Voluntários recolhem mais de duas toneladas de lixo na ilha da Culatra

Voluntários recolhem mais de duas toneladas de lixo na ilha da Culatra

 

AO Online/ Lusa   Nacional   21 de Jul de 2019, 17:53

Um grupo de voluntários recolheu este domingo mais de duas toneladas de detritos na ilha da Culatra, em Faro, durante uma ação de limpeza no âmbito da campanha Ria Formosa sem plástico, disse à Lusa fonte da organização.

Promovida pela Associação para o Estudo e Conservação dos Oceanos (AECO), a ação de limpeza e de sensibilização que se prolongou durante a manhã de hoje, contou com a participação de mais de 50 voluntários, distribuídos por vários grupos.

Em declarações à agência Lusa, a coordenadora do projeto, Sandra Godinho, indicou que a “foram recolhias montanhas de coisas, sendo difícil de quantificar em toneladas, a dimensão dos detritos recolhidos.

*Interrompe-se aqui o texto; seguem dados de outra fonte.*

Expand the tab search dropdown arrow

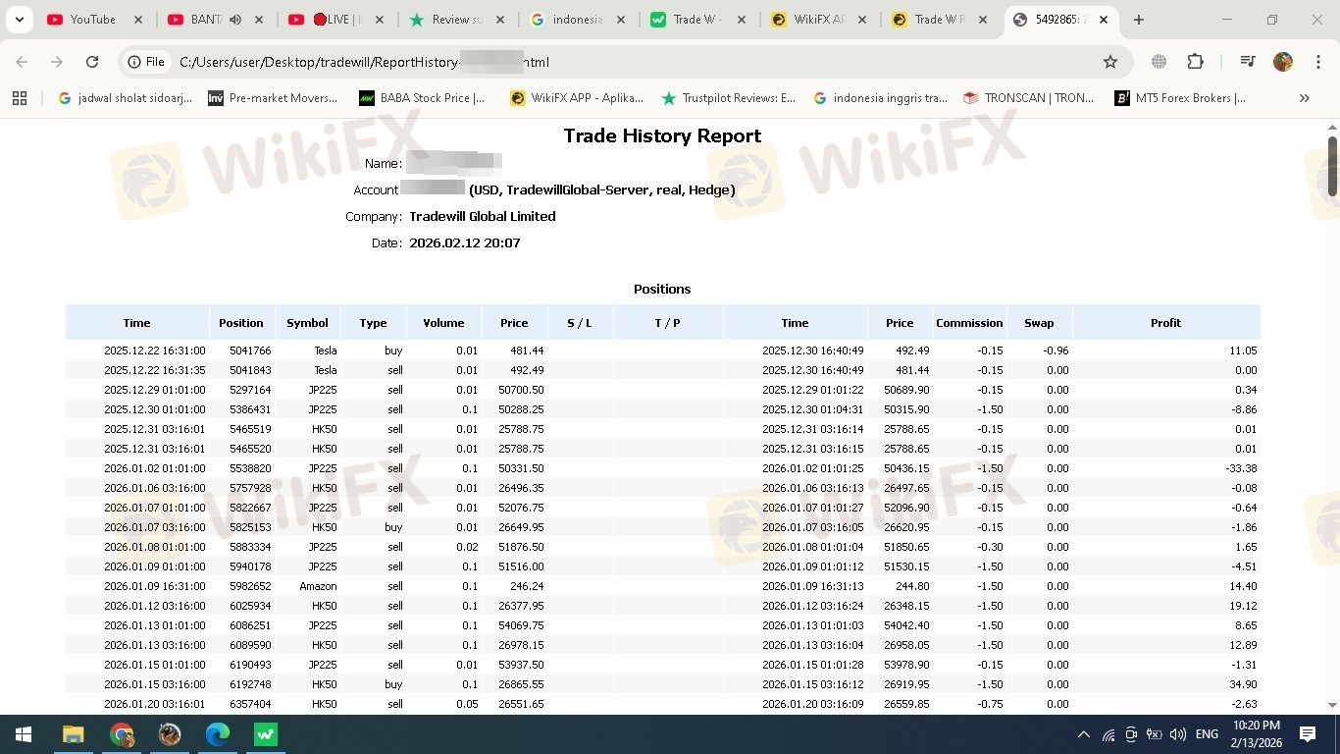coord(19,20)
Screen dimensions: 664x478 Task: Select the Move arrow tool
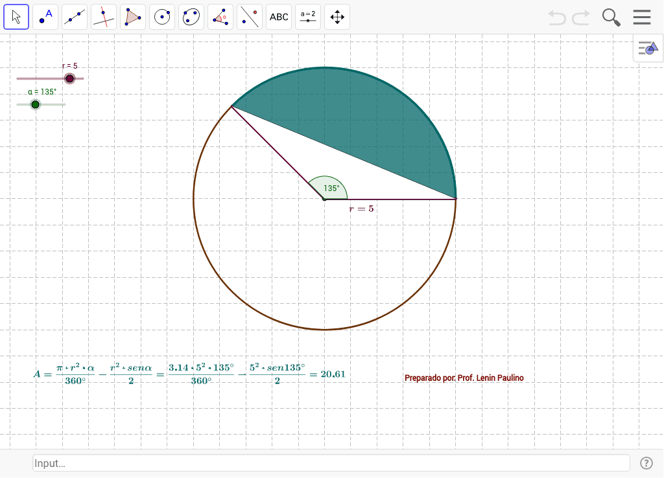tap(16, 17)
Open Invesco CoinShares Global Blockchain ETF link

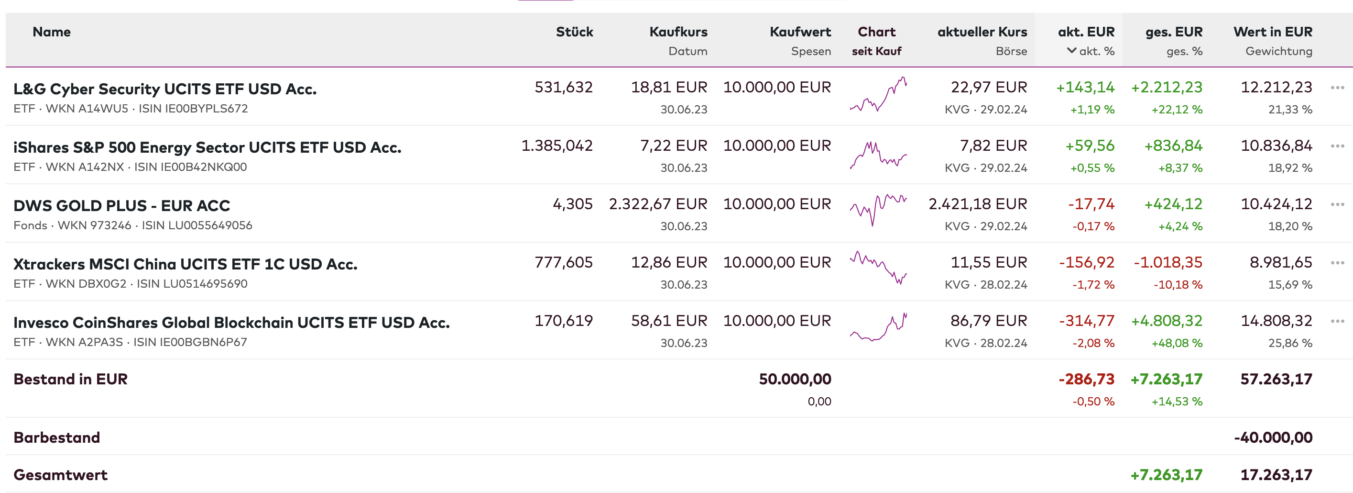[231, 322]
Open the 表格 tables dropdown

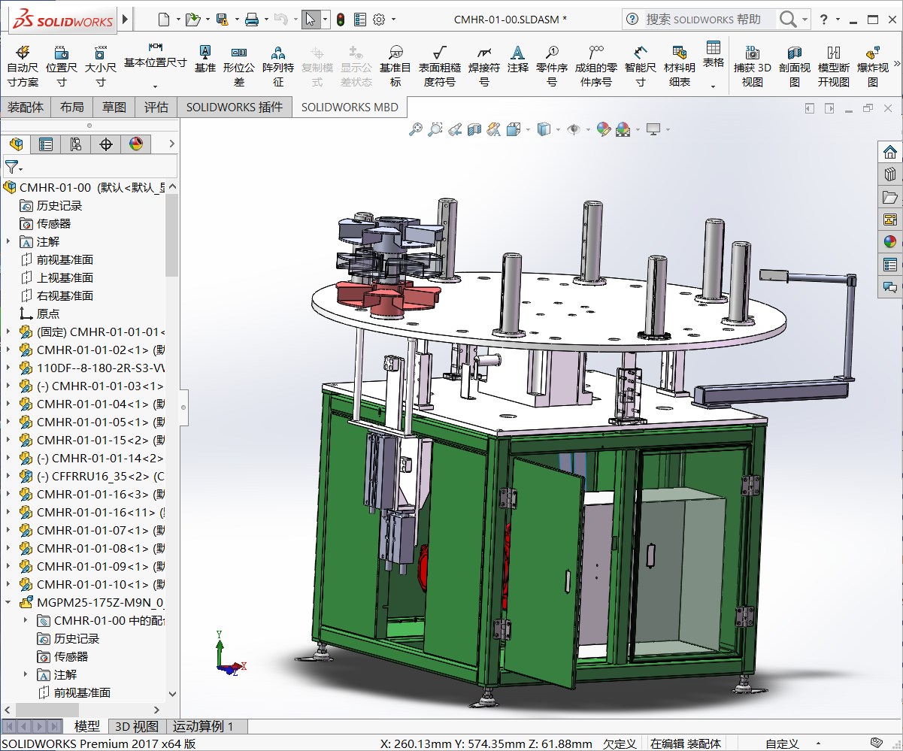[x=713, y=86]
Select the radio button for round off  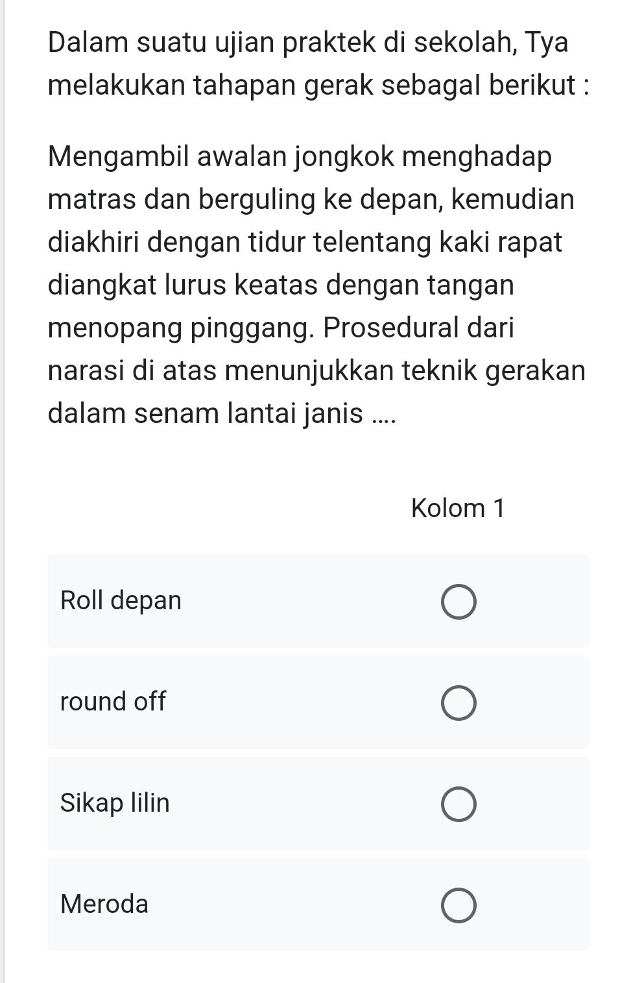tap(460, 703)
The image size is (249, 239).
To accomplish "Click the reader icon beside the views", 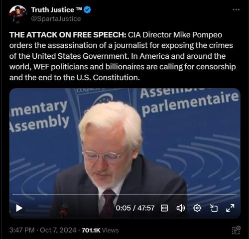I will click(x=236, y=230).
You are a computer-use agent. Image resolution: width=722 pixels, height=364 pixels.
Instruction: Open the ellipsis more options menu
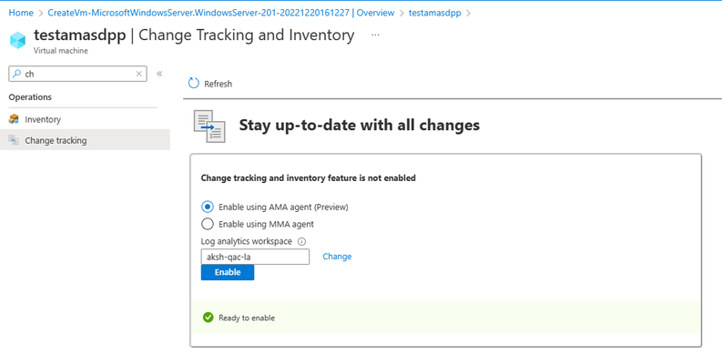[x=375, y=35]
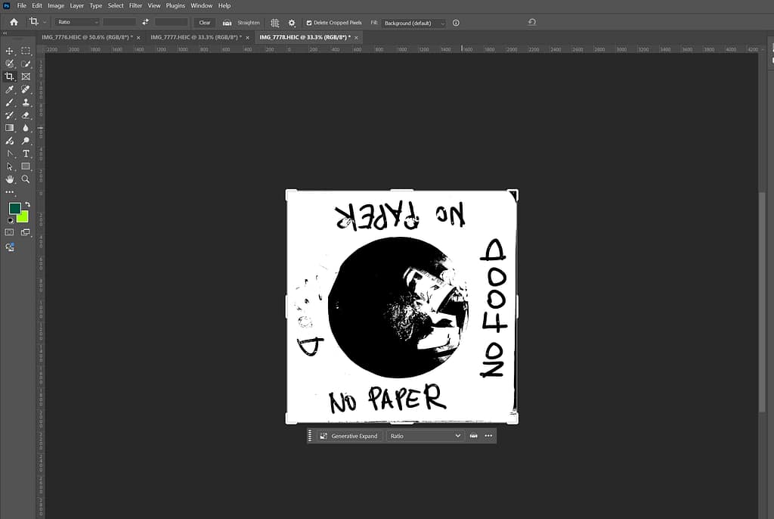Select the Eyedropper tool

click(10, 89)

Pode-se dizer que foram mais de duas toneladas”.

“Desde redes de pesca, a baterias, passando por pneus, restos de barcos, madeiras, plásticos, um manancial de lixo que estava depositado na Culatra”, referiu a responsável.

A ação decorreu entre a zona do porto de abrigo e o recovo - uma espécie de lagoa interior -, numa área com cerca de quatro hectares na ilha da Culatra, uma das ilhas-barreira da Ria Formosa na costa algarvia.

“São tantos os detritos que estavam concentrados numa área tão pequena, que será necessário recorrer a tratores para os transportar para os locais próprios”, sublinhou Sandra Godinho.

A campanha está integrada no projeto “Ria Formosa sem plástico”, iniciativa que ganhou o concurso internacional promovido pela European Outdoor Conservation Association (EOCA), que permitiu à à associação obter financiamento para contratar mergulhadores à Universidade do Algarve para a limpeza subaquática naquela ilha.

“O nosso objetivo está centrado na mudança de comportamentos, porque não podemos continuar a fingir que não se está a passar nada, cruzar os braços e dizer não fui eu. Há que trabalhar em conjunto para reduzir a nossa pegada ecológica no futuro”, concluiu a coordenadora do projeto.